■ PROMPT ■
Rewrite the items below, putting "three-line" wherever "hamburger" appears and keeping everything else the same.

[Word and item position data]
═══
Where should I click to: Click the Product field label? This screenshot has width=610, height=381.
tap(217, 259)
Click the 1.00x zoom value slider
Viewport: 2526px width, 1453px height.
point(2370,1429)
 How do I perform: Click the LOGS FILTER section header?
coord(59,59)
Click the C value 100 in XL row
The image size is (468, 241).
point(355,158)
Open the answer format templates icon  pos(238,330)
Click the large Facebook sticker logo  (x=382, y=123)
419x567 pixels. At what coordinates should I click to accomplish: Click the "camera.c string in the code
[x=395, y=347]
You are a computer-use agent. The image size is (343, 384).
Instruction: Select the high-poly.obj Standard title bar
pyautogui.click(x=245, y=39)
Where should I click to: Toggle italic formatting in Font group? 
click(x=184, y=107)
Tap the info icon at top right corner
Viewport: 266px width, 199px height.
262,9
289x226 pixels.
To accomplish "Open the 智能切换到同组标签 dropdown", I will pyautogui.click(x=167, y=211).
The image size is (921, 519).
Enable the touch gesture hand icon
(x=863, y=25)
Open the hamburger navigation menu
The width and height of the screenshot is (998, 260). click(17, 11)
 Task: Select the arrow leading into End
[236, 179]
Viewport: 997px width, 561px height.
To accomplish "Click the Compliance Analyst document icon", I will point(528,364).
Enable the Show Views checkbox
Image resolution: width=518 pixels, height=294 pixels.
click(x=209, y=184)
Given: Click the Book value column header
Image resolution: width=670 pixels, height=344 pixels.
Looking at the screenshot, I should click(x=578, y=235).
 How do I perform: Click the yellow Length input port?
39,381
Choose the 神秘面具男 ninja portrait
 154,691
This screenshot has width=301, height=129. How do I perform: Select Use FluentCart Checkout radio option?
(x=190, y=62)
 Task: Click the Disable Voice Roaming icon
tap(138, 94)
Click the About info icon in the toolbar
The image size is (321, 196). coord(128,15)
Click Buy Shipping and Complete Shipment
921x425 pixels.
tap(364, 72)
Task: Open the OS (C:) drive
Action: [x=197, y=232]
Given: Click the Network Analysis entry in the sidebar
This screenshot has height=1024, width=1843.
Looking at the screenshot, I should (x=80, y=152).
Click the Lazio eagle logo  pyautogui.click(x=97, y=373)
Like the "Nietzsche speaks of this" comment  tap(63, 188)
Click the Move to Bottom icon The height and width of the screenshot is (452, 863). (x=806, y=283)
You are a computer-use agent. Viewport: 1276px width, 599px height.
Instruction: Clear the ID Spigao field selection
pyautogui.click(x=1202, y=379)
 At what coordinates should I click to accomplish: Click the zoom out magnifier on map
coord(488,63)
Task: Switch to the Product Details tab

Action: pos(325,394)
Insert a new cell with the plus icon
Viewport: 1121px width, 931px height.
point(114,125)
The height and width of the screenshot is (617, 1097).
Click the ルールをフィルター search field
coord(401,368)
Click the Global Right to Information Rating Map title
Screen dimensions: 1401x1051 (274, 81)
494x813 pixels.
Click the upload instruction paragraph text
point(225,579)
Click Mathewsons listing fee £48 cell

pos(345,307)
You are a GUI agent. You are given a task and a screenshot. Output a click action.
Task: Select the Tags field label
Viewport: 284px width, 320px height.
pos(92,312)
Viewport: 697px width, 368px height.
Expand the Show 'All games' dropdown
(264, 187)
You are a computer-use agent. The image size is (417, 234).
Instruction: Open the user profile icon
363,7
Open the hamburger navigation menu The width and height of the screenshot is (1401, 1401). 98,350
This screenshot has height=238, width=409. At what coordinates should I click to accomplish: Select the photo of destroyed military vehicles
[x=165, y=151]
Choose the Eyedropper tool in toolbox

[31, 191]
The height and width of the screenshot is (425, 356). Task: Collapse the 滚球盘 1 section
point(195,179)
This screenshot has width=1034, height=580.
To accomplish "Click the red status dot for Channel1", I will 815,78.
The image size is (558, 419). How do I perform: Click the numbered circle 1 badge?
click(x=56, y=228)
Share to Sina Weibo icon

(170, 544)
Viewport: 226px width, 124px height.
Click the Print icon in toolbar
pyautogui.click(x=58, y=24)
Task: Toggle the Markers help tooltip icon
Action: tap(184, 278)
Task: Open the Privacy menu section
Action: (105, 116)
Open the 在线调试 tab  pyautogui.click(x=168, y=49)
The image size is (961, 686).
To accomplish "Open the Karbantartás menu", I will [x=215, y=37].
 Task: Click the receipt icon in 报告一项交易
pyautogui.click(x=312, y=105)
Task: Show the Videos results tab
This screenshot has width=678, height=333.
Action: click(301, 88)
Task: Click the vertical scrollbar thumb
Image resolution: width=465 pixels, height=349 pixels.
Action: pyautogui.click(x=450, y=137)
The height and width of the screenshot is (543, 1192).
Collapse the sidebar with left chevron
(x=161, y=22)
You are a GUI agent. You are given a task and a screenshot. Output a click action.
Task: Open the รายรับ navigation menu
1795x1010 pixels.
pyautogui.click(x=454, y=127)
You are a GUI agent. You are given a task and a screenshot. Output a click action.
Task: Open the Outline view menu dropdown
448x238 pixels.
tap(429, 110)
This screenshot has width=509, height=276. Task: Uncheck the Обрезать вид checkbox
═══
■ PROBLEM SOLUTION ■
Where should I click to: Click the Product field label? This screenshot has width=610, height=381.
tap(217, 259)
Click the 1.00x zoom value slider
Viewport: 2526px width, 1453px height.
point(2370,1429)
 How do I perform: Click the LOGS FILTER section header?
coord(59,59)
Click the C value 100 in XL row
The image size is (468, 241).
point(355,158)
Open the answer format templates icon  pos(238,330)
Click the large Facebook sticker logo  (x=382, y=123)
419x567 pixels. At what coordinates should I click to accomplish: Click the "camera.c string in the code
[x=395, y=347]
You are a computer-use agent. The image size is (343, 384).
Instruction: Select the high-poly.obj Standard title bar
pyautogui.click(x=245, y=39)
Where should I click to: Toggle italic formatting in Font group? 
click(x=184, y=107)
Tap the info icon at top right corner
Viewport: 266px width, 199px height.
262,9
289x226 pixels.
To accomplish "Open the 智能切换到同组标签 dropdown", I will pyautogui.click(x=167, y=211).
The image size is (921, 519).
Enable the touch gesture hand icon
(x=863, y=25)
Open the three-line navigation menu
The width and height of the screenshot is (998, 260). click(17, 11)
 Task: Select the arrow leading into End
[236, 179]
Viewport: 997px width, 561px height.
To accomplish "Click the Compliance Analyst document icon", I will point(528,364).
Enable the Show Views checkbox
Image resolution: width=518 pixels, height=294 pixels.
click(x=209, y=184)
Given: Click the Book value column header
Image resolution: width=670 pixels, height=344 pixels.
Looking at the screenshot, I should click(x=578, y=235).
 How do I perform: Click the yellow Length input port?
39,381
Choose the 神秘面具男 ninja portrait
 154,691
This screenshot has width=301, height=129. How do I perform: Select Use FluentCart Checkout radio option?
(x=190, y=62)
 Task: Click the Disable Voice Roaming icon
tap(138, 94)
Click the About info icon in the toolbar
The image size is (321, 196). coord(128,15)
Click Buy Shipping and Complete Shipment
921x425 pixels.
tap(364, 72)
Task: Open the OS (C:) drive
Action: [x=197, y=232]
Given: Click the Network Analysis entry in the sidebar
This screenshot has height=1024, width=1843.
Looking at the screenshot, I should (x=80, y=152).
Click the Lazio eagle logo  pyautogui.click(x=97, y=373)
Like the "Nietzsche speaks of this" comment  tap(63, 188)
Click the Move to Bottom icon The height and width of the screenshot is (452, 863). (x=806, y=283)
You are a computer-use agent. Viewport: 1276px width, 599px height.
Instruction: Clear the ID Spigao field selection
pyautogui.click(x=1202, y=379)
 At what coordinates should I click to accomplish: Click the zoom out magnifier on map
coord(488,63)
Task: Switch to the Product Details tab

Action: pos(325,394)
Insert a new cell with the plus icon
Viewport: 1121px width, 931px height.
point(114,125)
The height and width of the screenshot is (617, 1097).
Click the ルールをフィルター search field
coord(401,368)
Click the Global Right to Information Rating Map title
Screen dimensions: 1401x1051 (274, 81)
494x813 pixels.
Click the upload instruction paragraph text
point(225,579)
Click Mathewsons listing fee £48 cell

pos(345,307)
You are a GUI agent. You are given a task and a screenshot. Output a click action.
Task: Select the Tags field label
Viewport: 284px width, 320px height.
pos(92,312)
Viewport: 697px width, 368px height.
Expand the Show 'All games' dropdown
(264, 187)
You are a computer-use agent. The image size is (417, 234).
Instruction: Open the user profile icon
363,7
Open the three-line navigation menu The width and height of the screenshot is (1401, 1401). 98,350
This screenshot has height=238, width=409. At what coordinates should I click to accomplish: Select the photo of destroyed military vehicles
[x=165, y=151]
Choose the Eyedropper tool in toolbox

[31, 191]
The height and width of the screenshot is (425, 356). Task: Collapse the 滚球盘 1 section
point(195,179)
This screenshot has width=1034, height=580.
To accomplish "Click the red status dot for Channel1", I will 815,78.
The image size is (558, 419). How do I perform: Click the numbered circle 1 badge?
click(x=56, y=228)
Share to Sina Weibo icon

(170, 544)
Viewport: 226px width, 124px height.
Click the Print icon in toolbar
pyautogui.click(x=58, y=24)
Task: Toggle the Markers help tooltip icon
Action: tap(184, 278)
Task: Open the Privacy menu section
Action: (105, 116)
Open the 在线调试 tab  pyautogui.click(x=168, y=49)
The image size is (961, 686).
To accomplish "Open the Karbantartás menu", I will [x=215, y=37].
 Task: Click the receipt icon in 报告一项交易
pyautogui.click(x=312, y=105)
Task: Show the Videos results tab
This screenshot has width=678, height=333.
Action: click(301, 88)
Task: Click the vertical scrollbar thumb
Image resolution: width=465 pixels, height=349 pixels.
Action: pyautogui.click(x=450, y=137)
The height and width of the screenshot is (543, 1192).
Collapse the sidebar with left chevron
(x=161, y=22)
You are a GUI agent. You are given a task and a screenshot. Output a click action.
Task: Open the รายรับ navigation menu
1795x1010 pixels.
pyautogui.click(x=454, y=127)
You are a GUI agent. You are given a task and a screenshot. Output a click action.
Task: Open the Outline view menu dropdown
448x238 pixels.
tap(429, 110)
This screenshot has width=509, height=276. Task: Uncheck the Обрезать вид checkbox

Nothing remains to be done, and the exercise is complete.